PROVIDED PASSAGE —
Please click on any of the coded models listed on the pages below to learn more about its background and why it came into being, its special features, its specifications and its production history. The following lineage charts are organized in groups:



The S-76 was launched in the 1975 timeframe as the first Sikorsky model to be designed for commercial rather than military missions in order to increase the commercial portion of the company's business. Its intended missions included the transport of workers to and from offshore oil rigs in a 12 passenger version and transport of business executives in a 6 passenger VIP version. Funding for its design, development and certification was provided from company sources. The technology basis for the S-76 was the Utility Tactical Transport Aircraft System (UTTAS) that had been awarded to Sikorsky in 1972. In particular, the rotor blade aerodynamic and structural features including blade airfoil, twist, swept tip and titanium spar were all embodied in the S-76. The UTTAS elastomeric main rotor head design as well as the cross beam bearingless tail rotor design was also applied to the S-76.

The Sikorsky S-76® is an intermediate class twin engine commercial helicopter powered by two turboshaft engines, which drive both the main and tail rotors, each with four blades. The S-76 landing gear is retractable.

The S-76 was announced at The HAA (now HAI) Convention in Las Vegas, Nevada in February 1975.

S-76A Executive Transport Helicopter

The sleek lines of the S-76 combined with significant advancements in rotor technologies and with improved engine fuel consumption, resulted in a helicopter having excellent efficiency.

EXERCISE TASK A — List the rotor blade aerodynamic and structural features that the passage on the Sikorsky S-76 says were carried over from the UTTAS design.

Extracted data entries

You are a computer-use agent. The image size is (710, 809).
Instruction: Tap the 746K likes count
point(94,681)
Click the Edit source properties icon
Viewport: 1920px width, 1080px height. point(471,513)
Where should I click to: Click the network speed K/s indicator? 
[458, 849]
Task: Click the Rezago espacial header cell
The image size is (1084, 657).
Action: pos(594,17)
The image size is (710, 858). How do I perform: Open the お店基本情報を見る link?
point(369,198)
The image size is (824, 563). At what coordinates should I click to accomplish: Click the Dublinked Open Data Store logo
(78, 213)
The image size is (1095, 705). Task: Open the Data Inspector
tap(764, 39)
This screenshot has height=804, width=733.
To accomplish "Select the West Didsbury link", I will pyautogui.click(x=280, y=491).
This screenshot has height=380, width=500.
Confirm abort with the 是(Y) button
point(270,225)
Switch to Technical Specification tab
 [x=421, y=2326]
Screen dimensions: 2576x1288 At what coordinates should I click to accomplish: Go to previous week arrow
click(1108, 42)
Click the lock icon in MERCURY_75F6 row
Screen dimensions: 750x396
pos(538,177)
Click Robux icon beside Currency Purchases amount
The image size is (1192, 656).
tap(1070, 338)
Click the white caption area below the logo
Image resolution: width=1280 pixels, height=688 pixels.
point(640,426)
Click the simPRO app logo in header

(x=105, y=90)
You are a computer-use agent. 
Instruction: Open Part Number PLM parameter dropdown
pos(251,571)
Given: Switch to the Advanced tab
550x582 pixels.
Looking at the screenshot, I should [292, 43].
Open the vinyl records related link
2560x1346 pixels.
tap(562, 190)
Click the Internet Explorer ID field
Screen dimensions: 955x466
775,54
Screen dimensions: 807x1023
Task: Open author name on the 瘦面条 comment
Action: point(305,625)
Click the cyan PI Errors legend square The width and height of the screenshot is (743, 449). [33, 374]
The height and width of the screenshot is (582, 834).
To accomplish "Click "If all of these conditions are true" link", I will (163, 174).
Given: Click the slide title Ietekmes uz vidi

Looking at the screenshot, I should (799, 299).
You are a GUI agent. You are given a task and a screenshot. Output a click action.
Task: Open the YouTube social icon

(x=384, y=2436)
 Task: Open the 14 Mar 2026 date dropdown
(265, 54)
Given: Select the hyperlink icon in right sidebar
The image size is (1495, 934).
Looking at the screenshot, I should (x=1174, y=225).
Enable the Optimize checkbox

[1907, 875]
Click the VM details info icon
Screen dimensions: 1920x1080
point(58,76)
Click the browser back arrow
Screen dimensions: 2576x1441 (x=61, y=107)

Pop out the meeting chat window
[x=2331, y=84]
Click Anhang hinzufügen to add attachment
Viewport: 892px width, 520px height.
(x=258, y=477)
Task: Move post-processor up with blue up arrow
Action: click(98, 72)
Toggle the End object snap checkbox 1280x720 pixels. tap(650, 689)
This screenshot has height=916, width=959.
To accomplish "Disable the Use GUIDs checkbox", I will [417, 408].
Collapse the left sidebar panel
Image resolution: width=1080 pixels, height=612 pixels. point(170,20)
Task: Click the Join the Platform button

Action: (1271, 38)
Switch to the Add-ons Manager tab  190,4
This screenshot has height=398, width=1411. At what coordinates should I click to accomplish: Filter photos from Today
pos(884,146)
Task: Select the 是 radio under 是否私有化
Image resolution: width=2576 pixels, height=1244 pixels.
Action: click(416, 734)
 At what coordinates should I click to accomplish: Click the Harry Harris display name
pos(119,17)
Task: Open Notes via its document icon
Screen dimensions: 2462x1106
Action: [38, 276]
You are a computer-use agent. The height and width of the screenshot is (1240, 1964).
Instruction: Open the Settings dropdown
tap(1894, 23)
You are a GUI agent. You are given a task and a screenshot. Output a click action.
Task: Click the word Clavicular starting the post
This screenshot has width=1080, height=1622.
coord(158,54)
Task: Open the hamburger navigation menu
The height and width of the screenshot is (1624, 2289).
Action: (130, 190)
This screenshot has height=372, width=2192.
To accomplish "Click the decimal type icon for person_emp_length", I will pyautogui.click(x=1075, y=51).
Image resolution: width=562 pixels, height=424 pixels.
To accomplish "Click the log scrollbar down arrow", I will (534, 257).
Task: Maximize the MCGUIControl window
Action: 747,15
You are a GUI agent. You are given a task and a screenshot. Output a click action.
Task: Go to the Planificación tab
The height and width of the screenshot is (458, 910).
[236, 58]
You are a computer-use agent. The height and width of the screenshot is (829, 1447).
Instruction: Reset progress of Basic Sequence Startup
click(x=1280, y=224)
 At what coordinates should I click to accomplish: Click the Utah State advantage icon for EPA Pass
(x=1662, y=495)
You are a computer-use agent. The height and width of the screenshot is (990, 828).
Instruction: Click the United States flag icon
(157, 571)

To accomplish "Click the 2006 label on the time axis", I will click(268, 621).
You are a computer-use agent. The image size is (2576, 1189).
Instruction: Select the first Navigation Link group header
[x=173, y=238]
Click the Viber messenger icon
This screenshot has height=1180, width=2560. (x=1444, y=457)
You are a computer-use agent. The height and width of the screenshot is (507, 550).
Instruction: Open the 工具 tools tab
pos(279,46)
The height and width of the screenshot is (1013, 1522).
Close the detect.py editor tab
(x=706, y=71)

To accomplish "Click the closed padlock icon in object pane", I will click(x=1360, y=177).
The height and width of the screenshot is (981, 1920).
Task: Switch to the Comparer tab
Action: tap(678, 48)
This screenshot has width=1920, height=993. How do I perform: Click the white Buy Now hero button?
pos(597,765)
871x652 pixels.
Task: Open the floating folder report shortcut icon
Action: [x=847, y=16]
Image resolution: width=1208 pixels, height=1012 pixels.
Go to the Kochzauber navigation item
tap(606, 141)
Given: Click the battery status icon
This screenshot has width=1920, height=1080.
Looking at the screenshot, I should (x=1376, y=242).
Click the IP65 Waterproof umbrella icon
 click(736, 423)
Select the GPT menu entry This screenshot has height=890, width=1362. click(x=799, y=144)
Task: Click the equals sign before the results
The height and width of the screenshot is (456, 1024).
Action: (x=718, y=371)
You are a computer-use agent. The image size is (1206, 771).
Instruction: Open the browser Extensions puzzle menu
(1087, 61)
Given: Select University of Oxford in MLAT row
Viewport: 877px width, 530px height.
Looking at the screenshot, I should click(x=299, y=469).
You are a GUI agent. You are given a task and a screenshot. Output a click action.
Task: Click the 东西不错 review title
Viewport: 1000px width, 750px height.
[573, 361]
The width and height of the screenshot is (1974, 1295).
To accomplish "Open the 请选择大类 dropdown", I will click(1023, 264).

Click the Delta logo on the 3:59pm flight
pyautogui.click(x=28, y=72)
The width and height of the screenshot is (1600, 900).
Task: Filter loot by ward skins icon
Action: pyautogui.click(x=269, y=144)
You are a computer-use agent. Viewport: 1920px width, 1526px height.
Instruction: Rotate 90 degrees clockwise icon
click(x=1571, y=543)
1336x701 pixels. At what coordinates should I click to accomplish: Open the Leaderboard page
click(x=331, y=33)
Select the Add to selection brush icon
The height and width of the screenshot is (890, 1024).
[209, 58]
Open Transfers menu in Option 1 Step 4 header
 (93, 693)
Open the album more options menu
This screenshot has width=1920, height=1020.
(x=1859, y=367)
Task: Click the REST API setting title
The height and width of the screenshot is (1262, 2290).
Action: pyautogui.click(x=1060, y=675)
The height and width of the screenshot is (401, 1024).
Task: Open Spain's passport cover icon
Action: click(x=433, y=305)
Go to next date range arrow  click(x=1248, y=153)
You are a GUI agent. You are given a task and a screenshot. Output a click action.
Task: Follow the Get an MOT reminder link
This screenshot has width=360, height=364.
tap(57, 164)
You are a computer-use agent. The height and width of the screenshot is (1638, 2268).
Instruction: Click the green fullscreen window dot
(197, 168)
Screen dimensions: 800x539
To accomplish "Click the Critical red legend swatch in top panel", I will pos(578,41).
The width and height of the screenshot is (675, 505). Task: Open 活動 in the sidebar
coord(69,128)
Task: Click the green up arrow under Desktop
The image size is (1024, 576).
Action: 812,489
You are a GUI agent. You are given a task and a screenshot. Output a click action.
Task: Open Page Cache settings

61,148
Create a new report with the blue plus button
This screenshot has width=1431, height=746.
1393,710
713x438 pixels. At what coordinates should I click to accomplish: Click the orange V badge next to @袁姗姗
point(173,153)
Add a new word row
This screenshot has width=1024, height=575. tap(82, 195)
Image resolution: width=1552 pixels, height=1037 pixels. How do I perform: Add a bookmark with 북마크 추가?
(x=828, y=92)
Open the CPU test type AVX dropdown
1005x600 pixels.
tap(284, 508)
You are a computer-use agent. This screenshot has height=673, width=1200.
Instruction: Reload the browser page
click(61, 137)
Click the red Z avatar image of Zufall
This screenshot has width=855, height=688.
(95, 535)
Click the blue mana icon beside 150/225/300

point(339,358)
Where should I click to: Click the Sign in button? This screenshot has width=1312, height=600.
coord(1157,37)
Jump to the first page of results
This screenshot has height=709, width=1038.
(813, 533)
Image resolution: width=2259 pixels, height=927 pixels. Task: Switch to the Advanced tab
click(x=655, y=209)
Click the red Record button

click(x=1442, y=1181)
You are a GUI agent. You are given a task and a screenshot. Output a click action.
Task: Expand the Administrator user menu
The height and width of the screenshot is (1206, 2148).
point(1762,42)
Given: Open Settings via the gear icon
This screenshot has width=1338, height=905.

EXERCISE TASK B — From the entries, reproduce the lines between the one containing "Open Transfers menu in Option 1 Step 4 header" and the one containing "Go to next date", inclusive.

TASK RESPONSE A —
- Blade airfoil
- Twist
- Swept tip
- Titanium spar

TASK RESPONSE B —
Open Transfers menu in Option 1 Step 4 header
 (93, 693)
Open the album more options menu
This screenshot has width=1920, height=1020.
(x=1859, y=367)
Task: Click the REST API setting title
The height and width of the screenshot is (1262, 2290).
Action: pyautogui.click(x=1060, y=675)
The height and width of the screenshot is (401, 1024).
Task: Open Spain's passport cover icon
Action: click(x=433, y=305)
Go to next date range arrow  click(x=1248, y=153)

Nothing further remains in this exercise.